ЧТО НИ ВЕК, ТО ВЕК ЖЕЛЕЗНЫЙ…

Название академической, а тем более литературно-критической книги может быть сколь угодно образным, но подзаголовок должен быть уточняюще-строгим. В новой книге Михаила Золотоносова[1] все обстоит ровно наоборот: название эпатажно-точное, а подзаголовки (коих целых три), состоящие из академически точных слов, никак не ухватывают того, что ожидает читателя под ее обложкой. И в этом противоречии видится мне нерв и самой книги, и материала, в ней рассматриваемого.

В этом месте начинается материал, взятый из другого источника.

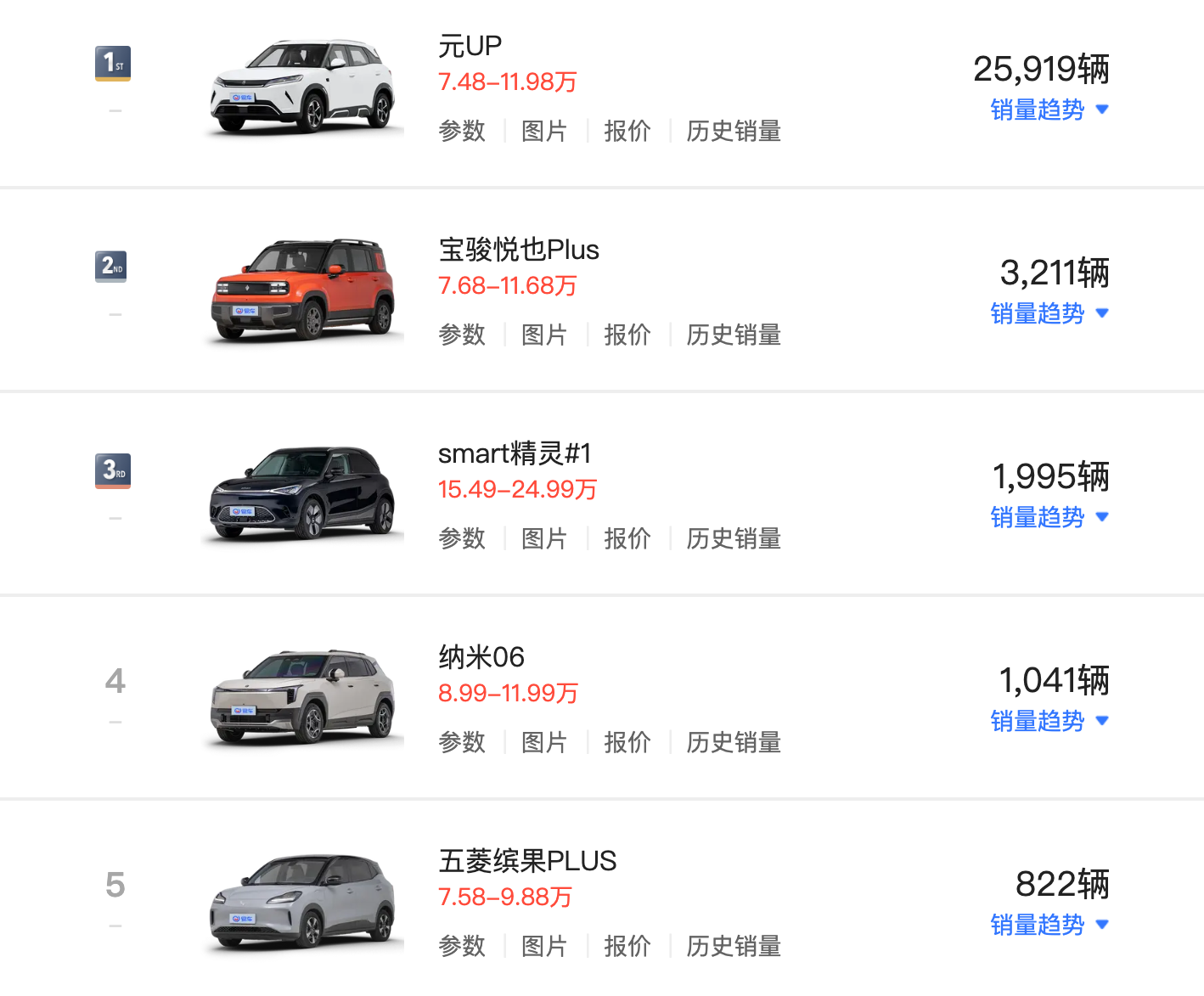View 报价 for 五菱缤果PLUS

Читатель может принять книгу Золотоносова за своего рода сиквел двухтомника Петра Дружинина «Идеология и филология» (М., «Новое литературное обозрение», 2012), о котором я писал на страницах «Нового мира»[2]. И в самом деле, в центре обеих книг, сходных и по формату, и по набору, и по оформлению, и по объему, — литературная политика, ленинградские литераторы, советский «литературный быт», литературные погромы. Обе книги сугубо документальны. И все же их различия куда важнее сходств.

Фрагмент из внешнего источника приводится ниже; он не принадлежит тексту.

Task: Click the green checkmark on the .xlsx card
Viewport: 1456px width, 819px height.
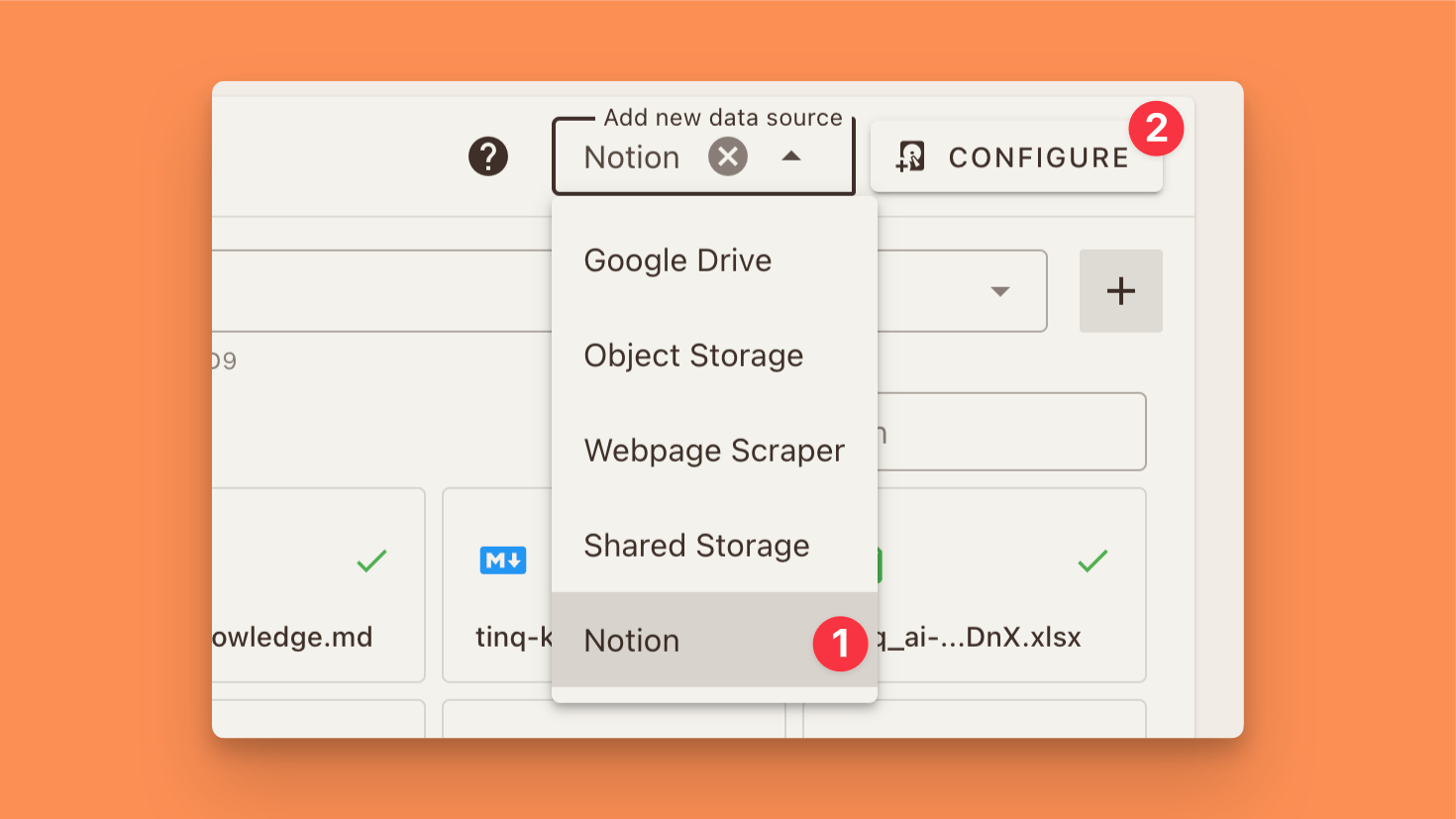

Если книга Дружинина на три четверти заполнена документами, то для Золотоносова документ — только повод к комментарию (сами комментируемые документы занимают едва ли десятую часть объема книги); Дружинин — историк, Золотоносов — литературовед, и потому проблема историко-литературного нарратива ему куда ближе. Впрочем, и в предыдущих своих работах Золотоносов умело экспериментировал с культурно-искусствоведческим комментарием. В новой же книге выбор историко-литературного жанра обусловлен, как мы увидим, самим материалом.

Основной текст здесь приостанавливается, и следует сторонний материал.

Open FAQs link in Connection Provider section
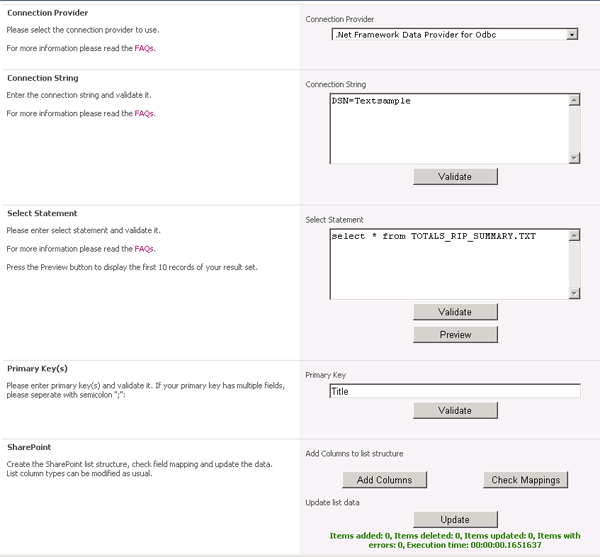This screenshot has width=600, height=557. 144,48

Если книга Дружинина сконцентрирована на одной теме — кампании борьбы с космополитизмом и разгроме ленинградской филологии в 1949 году — то книга Золотоносова многосюжетна и пунктирно прослеживает историю советской литературы в ее главных нервных центрах: 1949 год, травля Веры Кетлинской; главные персонажи: Григорий Мирошниченко, Евгений Федоров, Александр Решетов, Валерий Друзин, Кесарь Ванин, Петр Капица, Николай Григорьев, Александр Дементьев, Александр Прокофьев и др.; 1956 год, начало оттепели, травля Ольги Берггольц; главные персонажи: Николай Луговцов, Петр Жур, Всеволод Азаров, Евгений Мин, Александр Бартэн, Борис Лихарев, Елена Серебровская, Александр Дымшиц, Исаак Эвентов, вновь Прокофьев, Друзин, Решетов и др.; 1958 год, пик оттепели, травля Бориса Пастернака; главные персонажи: Георгий Марков, Виссарион Саянов, Аркадий Эльяшевич, Вера Кетлинская, Сергей Михалков, Георгий Холопов, Евгения Васютина, Леонид Соболев и опять Прокофьев, Эвентов, Серебровская и др.; начало 1960-х годов, травля Иосифа Бродского; главные персонажи: Даниил Гранин, Олег и Наталья Грудинины, Евгений Воеводин, неистребимый Прокофьев и др.; конец оттепели, 1969 год, травля Александра Солженицына; главные персонажи: Роальд Назаров, Юрий Помозов, Александр Шевцов и вновь — Прокофьев, Гранин, Серебровская и др. Имена большинства этих действующих лиц незнакомы современному читателю.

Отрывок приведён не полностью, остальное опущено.